▶ [EXERCISE DETAILS] Reproduce every line of the listing below without changing anything.

--- start of INFORMATION GIVEN ---

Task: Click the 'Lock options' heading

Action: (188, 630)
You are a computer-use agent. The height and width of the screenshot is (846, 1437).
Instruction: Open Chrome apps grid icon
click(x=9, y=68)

--- end of INFORMATION GIVEN ---

▶ [RESULT OF THE EXERCISE]
Task: Click the 'Lock options' heading

Action: (188, 630)
You are a computer-use agent. The height and width of the screenshot is (846, 1437).
Instruction: Open Chrome apps grid icon
click(x=9, y=68)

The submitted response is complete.